現在、保育園と障害児通所施設は、隣接させることはできても、保育園で障害児の児童発達支援を行うことはできません。
「障害のある子どもは障害児通所施設で、健常児は保育園で」という分断を早期に生むことは、社会的包摂(インクルーシブ)の理念からは遠ざかってしまうため、障害児と健常児が共に過ごして成長できる環境を構築していくことが重要と考えます。
保育園の待機児童数は平成29年以降順調に減少し、令和2年4月1日時点で12,439人(※2)となっており、来年度から4年間で約14万人の保育の受け皿が整備(※3)されれば、待機児童問題はほぼ解消します。

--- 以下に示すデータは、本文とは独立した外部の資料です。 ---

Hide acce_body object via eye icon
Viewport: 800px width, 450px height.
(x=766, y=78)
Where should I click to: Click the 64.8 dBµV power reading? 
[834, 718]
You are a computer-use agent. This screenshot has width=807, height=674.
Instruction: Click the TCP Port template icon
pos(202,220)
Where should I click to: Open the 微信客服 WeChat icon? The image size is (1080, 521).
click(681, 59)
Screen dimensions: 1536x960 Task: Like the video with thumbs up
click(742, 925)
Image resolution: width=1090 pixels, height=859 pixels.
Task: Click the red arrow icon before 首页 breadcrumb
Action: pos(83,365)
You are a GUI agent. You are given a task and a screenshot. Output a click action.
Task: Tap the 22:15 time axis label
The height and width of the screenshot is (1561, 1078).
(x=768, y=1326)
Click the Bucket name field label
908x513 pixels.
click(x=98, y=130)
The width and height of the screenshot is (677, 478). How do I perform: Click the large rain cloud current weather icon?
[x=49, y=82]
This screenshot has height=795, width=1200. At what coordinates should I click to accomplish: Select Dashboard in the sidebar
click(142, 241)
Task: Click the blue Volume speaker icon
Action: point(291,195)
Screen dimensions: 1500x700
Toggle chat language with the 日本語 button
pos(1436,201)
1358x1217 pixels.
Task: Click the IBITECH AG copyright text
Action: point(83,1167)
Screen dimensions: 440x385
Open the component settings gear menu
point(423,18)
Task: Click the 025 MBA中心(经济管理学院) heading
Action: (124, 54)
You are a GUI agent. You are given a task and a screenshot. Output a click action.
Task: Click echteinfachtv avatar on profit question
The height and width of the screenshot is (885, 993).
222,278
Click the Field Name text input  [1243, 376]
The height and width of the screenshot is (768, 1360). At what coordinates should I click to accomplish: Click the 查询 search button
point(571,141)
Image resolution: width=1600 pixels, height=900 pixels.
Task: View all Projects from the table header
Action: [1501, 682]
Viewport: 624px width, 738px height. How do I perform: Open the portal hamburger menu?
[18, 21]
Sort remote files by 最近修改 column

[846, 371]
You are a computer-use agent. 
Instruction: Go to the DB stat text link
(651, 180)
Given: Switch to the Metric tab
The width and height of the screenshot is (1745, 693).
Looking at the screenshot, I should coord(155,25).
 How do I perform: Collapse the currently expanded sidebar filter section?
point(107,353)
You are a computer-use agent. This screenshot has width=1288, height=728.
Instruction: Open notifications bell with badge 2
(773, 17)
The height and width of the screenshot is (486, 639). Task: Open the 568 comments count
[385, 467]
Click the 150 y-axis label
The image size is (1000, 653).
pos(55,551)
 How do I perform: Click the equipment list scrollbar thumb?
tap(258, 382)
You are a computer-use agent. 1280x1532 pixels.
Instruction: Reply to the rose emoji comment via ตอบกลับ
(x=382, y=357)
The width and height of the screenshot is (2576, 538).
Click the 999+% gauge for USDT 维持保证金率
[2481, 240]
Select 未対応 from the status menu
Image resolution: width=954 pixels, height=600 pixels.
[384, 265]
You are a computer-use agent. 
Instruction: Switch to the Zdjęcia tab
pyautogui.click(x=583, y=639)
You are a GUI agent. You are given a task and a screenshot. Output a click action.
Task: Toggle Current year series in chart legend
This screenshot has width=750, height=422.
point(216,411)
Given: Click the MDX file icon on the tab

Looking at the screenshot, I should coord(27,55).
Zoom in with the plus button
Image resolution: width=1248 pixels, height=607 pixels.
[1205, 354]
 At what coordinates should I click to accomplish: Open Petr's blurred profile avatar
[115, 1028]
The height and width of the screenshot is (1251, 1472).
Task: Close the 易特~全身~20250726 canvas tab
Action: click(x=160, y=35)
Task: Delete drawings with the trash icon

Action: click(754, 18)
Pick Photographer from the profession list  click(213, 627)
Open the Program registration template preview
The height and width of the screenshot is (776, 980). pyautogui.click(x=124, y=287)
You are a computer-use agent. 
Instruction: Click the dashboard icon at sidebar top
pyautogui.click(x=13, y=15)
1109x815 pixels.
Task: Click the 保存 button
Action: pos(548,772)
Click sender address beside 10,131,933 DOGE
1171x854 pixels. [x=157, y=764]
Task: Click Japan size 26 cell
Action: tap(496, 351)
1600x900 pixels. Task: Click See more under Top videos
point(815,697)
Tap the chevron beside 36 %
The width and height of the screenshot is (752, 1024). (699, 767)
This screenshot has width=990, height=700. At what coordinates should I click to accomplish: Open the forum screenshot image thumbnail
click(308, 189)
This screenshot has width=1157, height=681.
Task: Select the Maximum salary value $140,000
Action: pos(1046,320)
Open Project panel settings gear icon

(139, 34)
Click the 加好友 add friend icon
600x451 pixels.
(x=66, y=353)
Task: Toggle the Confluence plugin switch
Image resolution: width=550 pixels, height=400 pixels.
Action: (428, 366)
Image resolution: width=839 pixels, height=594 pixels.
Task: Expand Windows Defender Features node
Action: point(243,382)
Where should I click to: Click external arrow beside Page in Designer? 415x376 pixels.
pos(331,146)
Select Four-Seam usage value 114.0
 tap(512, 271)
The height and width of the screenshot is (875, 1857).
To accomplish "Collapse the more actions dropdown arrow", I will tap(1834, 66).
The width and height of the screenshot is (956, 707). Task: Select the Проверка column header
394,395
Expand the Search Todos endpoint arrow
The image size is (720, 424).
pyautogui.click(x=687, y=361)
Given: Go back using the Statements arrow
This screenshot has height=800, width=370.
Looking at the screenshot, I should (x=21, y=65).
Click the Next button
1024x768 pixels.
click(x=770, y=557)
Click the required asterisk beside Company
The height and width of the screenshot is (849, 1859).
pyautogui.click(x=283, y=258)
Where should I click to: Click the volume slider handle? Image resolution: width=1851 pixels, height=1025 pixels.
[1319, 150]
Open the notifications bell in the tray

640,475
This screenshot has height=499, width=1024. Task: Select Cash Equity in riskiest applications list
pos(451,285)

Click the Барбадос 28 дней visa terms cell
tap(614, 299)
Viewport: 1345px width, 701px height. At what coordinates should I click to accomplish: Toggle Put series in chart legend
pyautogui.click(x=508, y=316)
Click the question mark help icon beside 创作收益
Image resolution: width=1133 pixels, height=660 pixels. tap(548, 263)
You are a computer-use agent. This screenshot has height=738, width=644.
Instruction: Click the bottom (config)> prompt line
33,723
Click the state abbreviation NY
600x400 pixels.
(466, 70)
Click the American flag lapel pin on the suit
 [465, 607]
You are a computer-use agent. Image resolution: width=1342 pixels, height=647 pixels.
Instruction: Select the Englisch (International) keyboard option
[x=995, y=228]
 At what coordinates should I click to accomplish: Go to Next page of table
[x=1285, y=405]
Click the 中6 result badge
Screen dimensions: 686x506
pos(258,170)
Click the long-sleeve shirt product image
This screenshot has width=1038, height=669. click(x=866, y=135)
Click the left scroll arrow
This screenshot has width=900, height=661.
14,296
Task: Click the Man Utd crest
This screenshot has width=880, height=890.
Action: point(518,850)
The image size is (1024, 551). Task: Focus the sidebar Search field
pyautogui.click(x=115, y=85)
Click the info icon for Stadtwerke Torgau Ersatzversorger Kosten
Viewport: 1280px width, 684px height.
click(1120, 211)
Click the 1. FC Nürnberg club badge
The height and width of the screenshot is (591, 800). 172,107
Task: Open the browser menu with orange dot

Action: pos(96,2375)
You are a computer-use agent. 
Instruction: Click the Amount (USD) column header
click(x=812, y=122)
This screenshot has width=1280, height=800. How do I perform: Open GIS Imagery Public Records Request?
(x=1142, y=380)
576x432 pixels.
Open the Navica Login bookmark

(※2) 厚生労働省子ども家庭局保育課「保育所等関連状況取りまとめ(令和2年4月1日)」
(※3) 全世代型社会保障検討会議(第12回)配布資料「世代型社会保障改革の方針(案)」(令和2年12月14日)
待機児童問題が解消に向かう中、定員割れする保育園が出てくることが想定されます。そこで、空き定員分を活用して障害児を受け入れ、児童発達支援をできるようにする制度改正を提案いたしました。
引き続き、全国小規模保育協議会は、全ての子どもたちが保育園を利用できる社会になるよう、具体的な提言を行ってまいります。